BEGIN

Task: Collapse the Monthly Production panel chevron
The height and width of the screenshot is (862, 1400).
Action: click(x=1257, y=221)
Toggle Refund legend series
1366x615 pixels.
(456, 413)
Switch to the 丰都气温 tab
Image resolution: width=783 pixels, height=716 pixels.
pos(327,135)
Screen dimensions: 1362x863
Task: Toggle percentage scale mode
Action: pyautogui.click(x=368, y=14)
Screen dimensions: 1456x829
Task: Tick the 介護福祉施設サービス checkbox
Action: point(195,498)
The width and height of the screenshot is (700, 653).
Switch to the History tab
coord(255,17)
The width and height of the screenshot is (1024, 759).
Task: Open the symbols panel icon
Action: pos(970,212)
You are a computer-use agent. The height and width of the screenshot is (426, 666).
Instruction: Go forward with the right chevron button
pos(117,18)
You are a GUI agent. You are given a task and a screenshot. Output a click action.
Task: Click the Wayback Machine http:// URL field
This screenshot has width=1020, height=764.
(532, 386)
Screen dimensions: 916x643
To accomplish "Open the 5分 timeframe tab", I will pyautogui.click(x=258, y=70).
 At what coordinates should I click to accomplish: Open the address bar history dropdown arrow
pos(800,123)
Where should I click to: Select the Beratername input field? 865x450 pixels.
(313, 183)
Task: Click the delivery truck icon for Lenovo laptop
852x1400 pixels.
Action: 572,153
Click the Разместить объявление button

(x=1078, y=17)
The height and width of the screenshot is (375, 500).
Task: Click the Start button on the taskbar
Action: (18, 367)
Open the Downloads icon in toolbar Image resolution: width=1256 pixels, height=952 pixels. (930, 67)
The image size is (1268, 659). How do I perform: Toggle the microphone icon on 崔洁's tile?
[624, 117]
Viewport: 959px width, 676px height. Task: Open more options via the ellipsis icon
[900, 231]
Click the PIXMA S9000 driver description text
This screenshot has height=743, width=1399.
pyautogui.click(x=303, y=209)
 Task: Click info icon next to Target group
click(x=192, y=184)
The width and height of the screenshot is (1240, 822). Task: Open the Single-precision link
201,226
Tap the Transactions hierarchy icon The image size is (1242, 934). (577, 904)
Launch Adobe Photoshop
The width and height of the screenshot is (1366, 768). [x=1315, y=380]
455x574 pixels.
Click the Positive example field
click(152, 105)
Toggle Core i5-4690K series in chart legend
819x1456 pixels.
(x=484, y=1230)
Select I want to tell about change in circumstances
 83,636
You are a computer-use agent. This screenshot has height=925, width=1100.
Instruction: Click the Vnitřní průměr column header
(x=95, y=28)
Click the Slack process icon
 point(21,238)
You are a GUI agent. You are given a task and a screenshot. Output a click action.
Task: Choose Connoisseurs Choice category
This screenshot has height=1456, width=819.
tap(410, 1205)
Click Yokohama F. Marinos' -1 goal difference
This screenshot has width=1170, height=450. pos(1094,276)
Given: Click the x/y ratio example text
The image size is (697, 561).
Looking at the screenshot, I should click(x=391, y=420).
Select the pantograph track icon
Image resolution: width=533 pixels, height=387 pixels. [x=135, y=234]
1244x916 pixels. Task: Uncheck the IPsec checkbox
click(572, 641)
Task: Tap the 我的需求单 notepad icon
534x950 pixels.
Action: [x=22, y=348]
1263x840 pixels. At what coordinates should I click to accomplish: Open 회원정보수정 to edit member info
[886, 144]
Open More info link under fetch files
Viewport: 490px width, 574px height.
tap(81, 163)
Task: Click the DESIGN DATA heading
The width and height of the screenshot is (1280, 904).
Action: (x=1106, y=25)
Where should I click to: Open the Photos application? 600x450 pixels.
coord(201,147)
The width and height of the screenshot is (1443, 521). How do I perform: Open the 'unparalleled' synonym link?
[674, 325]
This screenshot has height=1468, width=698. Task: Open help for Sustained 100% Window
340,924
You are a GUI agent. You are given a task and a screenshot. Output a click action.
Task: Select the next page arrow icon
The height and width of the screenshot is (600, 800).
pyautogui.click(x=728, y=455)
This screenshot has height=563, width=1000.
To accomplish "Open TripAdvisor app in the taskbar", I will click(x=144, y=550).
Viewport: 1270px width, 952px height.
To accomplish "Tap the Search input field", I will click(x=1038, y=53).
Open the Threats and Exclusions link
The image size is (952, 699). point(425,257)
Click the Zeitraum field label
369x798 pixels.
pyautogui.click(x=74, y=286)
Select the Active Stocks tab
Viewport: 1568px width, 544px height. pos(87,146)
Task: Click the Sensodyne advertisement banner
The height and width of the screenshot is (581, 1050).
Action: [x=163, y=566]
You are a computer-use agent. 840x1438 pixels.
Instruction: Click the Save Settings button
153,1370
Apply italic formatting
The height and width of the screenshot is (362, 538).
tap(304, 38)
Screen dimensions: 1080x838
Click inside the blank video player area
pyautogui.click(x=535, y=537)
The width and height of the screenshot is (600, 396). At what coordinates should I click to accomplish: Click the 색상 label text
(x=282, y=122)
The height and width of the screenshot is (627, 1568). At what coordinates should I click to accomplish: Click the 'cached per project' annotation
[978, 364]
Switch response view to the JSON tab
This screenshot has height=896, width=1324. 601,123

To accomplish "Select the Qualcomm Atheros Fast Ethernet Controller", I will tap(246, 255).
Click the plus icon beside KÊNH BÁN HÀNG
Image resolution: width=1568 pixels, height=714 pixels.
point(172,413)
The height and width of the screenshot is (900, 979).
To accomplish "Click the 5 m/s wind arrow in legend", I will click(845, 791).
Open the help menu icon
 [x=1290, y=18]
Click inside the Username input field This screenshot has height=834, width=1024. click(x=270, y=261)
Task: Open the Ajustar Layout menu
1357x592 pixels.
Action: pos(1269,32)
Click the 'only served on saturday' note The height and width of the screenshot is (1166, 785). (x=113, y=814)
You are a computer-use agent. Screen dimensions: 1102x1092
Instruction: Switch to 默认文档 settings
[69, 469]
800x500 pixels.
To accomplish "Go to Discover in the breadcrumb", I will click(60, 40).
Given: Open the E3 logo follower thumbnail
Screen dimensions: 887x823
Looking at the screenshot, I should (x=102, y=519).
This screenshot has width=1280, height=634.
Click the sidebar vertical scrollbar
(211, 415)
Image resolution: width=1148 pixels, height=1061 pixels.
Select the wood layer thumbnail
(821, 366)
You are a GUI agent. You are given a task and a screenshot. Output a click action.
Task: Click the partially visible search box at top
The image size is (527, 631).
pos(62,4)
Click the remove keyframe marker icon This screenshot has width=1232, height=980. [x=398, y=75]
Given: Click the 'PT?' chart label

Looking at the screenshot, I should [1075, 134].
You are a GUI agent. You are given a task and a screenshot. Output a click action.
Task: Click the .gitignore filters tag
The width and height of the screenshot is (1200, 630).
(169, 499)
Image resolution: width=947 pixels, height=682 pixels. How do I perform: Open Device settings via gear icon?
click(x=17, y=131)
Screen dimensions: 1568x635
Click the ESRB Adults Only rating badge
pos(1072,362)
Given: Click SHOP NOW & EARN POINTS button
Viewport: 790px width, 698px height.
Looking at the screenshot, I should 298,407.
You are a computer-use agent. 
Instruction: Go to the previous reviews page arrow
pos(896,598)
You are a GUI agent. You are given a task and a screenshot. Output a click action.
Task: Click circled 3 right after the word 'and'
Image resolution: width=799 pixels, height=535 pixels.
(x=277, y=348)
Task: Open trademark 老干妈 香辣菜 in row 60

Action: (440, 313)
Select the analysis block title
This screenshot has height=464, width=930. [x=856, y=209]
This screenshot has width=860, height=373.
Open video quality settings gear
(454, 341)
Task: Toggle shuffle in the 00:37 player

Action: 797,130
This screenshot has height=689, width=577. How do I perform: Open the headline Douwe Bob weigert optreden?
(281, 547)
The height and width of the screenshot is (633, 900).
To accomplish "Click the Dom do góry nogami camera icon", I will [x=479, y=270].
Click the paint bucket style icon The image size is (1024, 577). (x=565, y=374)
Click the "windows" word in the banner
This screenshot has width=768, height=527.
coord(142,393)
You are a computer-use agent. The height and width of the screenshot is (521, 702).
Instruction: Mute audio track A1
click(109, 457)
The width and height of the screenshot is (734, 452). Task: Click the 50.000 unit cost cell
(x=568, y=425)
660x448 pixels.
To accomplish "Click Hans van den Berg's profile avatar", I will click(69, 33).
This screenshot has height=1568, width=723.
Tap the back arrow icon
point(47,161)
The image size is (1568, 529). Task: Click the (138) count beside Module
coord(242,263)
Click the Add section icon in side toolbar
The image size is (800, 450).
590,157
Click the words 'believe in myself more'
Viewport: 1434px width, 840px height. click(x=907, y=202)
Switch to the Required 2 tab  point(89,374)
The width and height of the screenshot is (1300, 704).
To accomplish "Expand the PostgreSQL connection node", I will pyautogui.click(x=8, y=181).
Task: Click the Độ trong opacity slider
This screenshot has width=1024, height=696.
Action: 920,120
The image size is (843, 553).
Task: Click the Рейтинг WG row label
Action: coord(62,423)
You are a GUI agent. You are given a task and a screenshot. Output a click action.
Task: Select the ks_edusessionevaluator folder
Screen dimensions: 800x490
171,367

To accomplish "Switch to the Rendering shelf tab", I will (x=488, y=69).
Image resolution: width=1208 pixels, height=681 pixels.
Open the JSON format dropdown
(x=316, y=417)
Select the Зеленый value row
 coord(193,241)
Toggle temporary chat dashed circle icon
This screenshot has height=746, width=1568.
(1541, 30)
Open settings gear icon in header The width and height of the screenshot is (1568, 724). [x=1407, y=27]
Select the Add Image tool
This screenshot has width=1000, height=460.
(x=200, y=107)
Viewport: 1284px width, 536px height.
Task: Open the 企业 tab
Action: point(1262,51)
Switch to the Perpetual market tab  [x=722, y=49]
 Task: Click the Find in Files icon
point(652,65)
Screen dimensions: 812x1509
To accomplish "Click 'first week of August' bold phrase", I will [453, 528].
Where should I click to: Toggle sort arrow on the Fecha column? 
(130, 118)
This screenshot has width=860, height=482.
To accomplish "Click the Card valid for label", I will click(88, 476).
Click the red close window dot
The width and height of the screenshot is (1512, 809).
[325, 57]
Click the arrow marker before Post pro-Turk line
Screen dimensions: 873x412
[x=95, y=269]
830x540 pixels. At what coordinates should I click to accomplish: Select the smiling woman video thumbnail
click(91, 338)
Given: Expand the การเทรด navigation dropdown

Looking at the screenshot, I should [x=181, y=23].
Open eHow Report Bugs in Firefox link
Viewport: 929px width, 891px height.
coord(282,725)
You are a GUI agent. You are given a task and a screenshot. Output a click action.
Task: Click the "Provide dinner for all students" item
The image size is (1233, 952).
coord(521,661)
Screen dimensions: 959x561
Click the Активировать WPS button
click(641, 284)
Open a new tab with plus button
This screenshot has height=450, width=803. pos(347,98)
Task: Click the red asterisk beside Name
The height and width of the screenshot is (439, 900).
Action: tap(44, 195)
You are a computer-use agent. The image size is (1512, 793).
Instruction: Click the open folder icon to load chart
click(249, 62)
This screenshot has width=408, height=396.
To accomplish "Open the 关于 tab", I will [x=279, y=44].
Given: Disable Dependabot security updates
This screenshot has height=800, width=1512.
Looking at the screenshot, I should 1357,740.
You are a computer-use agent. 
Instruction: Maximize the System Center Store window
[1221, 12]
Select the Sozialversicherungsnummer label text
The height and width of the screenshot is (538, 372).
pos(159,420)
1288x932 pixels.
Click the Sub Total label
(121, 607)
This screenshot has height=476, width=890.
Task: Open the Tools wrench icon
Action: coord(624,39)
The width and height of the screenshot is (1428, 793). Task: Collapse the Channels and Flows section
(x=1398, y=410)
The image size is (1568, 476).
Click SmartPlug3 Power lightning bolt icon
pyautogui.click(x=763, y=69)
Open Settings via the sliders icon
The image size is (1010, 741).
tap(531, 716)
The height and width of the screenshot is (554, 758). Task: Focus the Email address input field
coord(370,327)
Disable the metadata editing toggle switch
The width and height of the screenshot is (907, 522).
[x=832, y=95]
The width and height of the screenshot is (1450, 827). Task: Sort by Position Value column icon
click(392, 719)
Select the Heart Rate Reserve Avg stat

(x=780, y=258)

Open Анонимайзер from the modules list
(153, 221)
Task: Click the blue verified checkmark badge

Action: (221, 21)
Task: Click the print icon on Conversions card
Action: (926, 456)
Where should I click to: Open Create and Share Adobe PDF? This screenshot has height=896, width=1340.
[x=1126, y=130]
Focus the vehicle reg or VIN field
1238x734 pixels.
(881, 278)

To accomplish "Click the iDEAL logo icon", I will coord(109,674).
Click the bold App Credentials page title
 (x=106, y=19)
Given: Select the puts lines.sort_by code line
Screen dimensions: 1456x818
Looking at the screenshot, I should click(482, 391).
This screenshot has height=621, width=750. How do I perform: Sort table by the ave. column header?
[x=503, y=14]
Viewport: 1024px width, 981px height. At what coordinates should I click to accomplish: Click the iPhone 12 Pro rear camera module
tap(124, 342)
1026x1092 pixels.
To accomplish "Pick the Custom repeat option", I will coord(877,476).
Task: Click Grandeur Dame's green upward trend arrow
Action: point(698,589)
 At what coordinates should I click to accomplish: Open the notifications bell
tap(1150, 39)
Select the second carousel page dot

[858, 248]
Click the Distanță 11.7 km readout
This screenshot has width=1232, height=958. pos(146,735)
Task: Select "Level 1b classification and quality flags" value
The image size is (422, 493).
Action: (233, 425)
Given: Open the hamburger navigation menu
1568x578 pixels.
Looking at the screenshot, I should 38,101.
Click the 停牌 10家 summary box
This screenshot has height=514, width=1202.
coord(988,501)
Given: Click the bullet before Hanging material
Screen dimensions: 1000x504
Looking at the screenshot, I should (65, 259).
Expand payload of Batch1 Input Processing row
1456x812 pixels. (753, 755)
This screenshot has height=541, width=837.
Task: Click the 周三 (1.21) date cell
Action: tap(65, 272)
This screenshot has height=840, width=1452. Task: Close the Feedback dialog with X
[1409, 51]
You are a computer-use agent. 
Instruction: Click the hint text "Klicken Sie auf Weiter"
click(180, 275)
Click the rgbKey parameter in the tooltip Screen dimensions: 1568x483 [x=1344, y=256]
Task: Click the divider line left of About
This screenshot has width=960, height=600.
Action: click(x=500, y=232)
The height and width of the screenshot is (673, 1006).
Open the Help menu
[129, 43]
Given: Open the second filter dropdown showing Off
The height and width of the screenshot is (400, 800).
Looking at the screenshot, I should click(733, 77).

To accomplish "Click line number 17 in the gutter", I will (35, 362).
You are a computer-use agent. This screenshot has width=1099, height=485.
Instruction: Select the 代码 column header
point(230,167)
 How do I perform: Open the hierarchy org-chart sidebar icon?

END

Instructions to follow | From the data, list each line in which the string "hierarchy" appears.

Output for this exercise |
Tap the Transactions hierarchy icon The image size is (1242, 934). (577, 904)
 How do I perform: Open the hierarchy org-chart sidebar icon?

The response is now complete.